At this point, the design is represented by GTECH library parts (i.e. generic, technology-independent netlist).

########Logic-level Optimizations########

Logic-level optimizations are performed on GTECH netlist and consists of two processes: structuring and flattening.

#Structuring: Structuring evaluates the design equations represented by the GTECH netlist and tries by using Boolean algebra to factor out common subexpressions in these equations. The subexpressions that have been identified and factored out can then be shared between the equations. For example, Before Structuring After Structuring

P = ax + ay + c 

P = aI + c

Q = x + y + z 

Q = I + z

I = x + y

Structuring is usually recommended for designs with regular structured logic.

#Flattening: Flattening tries to convert logic into two-level, Sum-of-Products representation. Flattening produces fast logic (by minimizing the levels of logic between the inputs and outputs) at the expense of the area increase. Flattening is recommended for designs containing unstructured or random logic.

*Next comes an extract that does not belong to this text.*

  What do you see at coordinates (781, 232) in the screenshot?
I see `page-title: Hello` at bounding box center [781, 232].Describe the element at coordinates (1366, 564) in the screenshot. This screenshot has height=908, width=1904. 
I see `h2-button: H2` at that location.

########Gate-level Optimizations########

Gate-level optimizations work on the technology-independent netlist and maps it to the library cells to produce a technology-specific gate-level netlist. Gate-level optimizations include the following processes:

1.Mapping: Mapping to the technology library and performing incremental optimization

syn_map command maps the specified design to the cells described in the supplied technology library and performs logic optimization

The 3 main steps performed in syn_map command are:

a.Technology independent Boolean optimization (Optimization): Boolean equation is optimized using SoP or PoS optimization methods.

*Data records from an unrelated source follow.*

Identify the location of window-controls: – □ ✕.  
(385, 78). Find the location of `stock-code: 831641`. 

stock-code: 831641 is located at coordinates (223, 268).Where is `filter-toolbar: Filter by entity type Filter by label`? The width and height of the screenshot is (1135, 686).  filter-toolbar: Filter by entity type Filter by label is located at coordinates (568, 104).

b.Technology mapping: Technology independent boolean logic equations are mapped to technology dependent library logic gates based on design constraints, library of available technology gates.  This produces optimized gate level representation which is generally represented in verilog.

c.Technology-dependent gate optimization (IOPT ): The final optimization Genus performs is incremental optimization. Optimizations performed during IOPT improve timing and area and fix DRC violations.

Optimizations performed during this phase include multibit cell mapping, incremental clock gating, incremental retiming, tie cell insertion, and assign removal.

syn_opt command is used for optimization.

2.Delay Optimization: Delay optimization fixes the timing violations introduced by mapping phase.

3.Design Rule Fixing: Design rule fixing fixes the design rule violations in the design. Basically this means that the tool inserts buffers or resizes existing cells. Note that design rule fixing phase is allowed to break timing constraints.

4.Area Optimization: Area optimization is the last step that Design Compiler performs on the design. During this phase, only those optimizations that don't break design rules or timing constraints are allowed.